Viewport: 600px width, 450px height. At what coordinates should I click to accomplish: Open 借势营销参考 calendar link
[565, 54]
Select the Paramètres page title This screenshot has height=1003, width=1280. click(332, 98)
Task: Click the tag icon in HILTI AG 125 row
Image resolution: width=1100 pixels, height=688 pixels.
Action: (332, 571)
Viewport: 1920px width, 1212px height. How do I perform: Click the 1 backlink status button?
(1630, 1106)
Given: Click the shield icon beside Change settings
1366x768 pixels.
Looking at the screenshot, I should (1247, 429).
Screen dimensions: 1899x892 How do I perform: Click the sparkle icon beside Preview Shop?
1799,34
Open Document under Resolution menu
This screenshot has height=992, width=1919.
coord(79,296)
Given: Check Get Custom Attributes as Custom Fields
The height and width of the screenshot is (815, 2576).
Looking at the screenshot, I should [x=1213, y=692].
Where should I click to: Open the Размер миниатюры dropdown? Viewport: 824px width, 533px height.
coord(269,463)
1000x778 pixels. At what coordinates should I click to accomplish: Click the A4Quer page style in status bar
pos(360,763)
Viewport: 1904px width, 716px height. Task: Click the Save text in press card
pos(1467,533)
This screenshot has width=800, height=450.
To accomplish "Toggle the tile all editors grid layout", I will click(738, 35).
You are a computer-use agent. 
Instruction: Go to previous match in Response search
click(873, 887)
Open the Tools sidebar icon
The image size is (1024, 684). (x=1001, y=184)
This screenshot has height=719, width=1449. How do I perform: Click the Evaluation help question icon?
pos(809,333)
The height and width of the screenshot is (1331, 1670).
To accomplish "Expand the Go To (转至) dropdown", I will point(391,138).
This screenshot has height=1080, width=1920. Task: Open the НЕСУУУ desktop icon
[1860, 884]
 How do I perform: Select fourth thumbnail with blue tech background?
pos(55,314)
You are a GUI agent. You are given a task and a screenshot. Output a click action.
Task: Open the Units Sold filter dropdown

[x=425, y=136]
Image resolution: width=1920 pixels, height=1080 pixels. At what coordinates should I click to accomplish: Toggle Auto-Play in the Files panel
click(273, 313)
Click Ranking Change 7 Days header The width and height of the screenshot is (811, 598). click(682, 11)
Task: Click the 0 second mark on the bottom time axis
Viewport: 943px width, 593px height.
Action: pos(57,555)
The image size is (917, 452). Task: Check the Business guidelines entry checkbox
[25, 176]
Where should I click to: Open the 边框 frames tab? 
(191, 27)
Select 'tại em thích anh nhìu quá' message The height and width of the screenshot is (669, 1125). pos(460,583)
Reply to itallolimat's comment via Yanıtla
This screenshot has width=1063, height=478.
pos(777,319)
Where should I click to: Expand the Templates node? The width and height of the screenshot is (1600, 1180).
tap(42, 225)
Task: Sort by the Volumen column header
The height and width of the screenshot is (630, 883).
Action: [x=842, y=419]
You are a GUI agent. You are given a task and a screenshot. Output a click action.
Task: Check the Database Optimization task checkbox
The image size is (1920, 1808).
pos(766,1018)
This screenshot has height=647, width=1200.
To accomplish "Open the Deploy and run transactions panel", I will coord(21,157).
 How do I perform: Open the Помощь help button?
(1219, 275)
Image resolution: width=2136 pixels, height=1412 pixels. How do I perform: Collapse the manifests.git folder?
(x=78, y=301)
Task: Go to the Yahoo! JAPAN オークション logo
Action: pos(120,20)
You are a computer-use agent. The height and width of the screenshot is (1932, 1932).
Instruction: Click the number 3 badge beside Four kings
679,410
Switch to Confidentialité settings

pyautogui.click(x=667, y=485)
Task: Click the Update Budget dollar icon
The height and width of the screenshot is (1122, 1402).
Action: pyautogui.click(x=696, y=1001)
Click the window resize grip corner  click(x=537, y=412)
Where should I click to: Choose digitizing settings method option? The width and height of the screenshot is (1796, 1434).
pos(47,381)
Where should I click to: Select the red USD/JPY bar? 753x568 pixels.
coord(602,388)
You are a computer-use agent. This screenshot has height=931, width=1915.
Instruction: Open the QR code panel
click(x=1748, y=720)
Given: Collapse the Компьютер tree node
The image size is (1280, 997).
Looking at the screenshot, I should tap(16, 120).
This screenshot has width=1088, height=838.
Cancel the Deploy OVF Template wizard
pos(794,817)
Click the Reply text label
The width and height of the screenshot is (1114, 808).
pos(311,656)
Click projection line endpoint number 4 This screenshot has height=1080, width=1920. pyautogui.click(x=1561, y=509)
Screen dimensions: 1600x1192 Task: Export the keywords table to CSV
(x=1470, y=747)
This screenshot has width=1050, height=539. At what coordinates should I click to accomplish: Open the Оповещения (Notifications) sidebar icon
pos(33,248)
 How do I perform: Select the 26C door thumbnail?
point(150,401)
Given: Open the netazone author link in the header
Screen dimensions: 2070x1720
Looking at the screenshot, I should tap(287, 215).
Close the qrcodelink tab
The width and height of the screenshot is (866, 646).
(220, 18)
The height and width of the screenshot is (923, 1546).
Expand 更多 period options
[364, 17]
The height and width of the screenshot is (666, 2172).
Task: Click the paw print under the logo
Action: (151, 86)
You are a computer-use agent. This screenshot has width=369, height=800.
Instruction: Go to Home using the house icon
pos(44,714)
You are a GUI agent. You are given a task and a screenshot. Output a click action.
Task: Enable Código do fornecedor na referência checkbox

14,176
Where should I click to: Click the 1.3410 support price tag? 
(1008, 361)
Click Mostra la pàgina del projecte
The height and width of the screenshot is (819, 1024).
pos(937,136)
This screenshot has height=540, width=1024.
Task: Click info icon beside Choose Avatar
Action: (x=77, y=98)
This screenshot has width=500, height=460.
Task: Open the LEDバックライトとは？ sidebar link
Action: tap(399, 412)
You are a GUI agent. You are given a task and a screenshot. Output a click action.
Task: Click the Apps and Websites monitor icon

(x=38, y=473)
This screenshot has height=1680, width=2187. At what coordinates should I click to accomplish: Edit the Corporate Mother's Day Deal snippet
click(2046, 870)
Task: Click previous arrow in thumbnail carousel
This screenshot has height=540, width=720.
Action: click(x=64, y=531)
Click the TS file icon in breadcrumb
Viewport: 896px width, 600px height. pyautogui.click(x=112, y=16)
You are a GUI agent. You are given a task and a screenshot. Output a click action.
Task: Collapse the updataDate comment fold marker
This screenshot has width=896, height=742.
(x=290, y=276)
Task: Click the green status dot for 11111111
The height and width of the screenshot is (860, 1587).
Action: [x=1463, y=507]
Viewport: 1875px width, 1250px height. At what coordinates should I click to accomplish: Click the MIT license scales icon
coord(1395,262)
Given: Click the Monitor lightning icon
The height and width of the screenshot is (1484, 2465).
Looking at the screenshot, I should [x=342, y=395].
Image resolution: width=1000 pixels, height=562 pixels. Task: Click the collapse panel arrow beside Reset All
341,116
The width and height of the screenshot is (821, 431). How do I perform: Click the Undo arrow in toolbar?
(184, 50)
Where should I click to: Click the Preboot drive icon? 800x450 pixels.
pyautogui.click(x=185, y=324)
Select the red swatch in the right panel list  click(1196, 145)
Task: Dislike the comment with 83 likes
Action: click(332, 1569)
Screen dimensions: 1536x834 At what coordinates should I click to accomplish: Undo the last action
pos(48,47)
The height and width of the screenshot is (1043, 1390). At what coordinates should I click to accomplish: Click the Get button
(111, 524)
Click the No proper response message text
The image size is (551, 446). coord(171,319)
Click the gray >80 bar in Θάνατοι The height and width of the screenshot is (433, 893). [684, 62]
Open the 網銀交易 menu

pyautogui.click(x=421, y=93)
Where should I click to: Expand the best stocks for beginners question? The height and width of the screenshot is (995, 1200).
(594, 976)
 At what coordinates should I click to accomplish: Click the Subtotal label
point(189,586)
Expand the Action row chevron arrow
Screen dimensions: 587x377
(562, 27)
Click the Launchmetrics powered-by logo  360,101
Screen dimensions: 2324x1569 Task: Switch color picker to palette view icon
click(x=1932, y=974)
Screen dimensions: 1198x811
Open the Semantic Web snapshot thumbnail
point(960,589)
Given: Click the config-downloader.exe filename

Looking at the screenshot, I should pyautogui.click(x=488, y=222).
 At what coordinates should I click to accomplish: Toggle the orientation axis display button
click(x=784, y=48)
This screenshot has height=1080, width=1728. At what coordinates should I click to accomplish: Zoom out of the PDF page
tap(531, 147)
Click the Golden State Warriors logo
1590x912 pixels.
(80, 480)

____

> _Directions for this task_:
Transcribe the lines of the records above without any changes, starting at the line containing "Task: Click previous" and ending at the line containing "Viewport: 896px width, 600px".

> _Response to this task_:
Task: Click previous arrow in thumbnail carousel
This screenshot has height=540, width=720.
Action: click(x=64, y=531)
Click the TS file icon in breadcrumb
Viewport: 896px width, 600px height. pyautogui.click(x=112, y=16)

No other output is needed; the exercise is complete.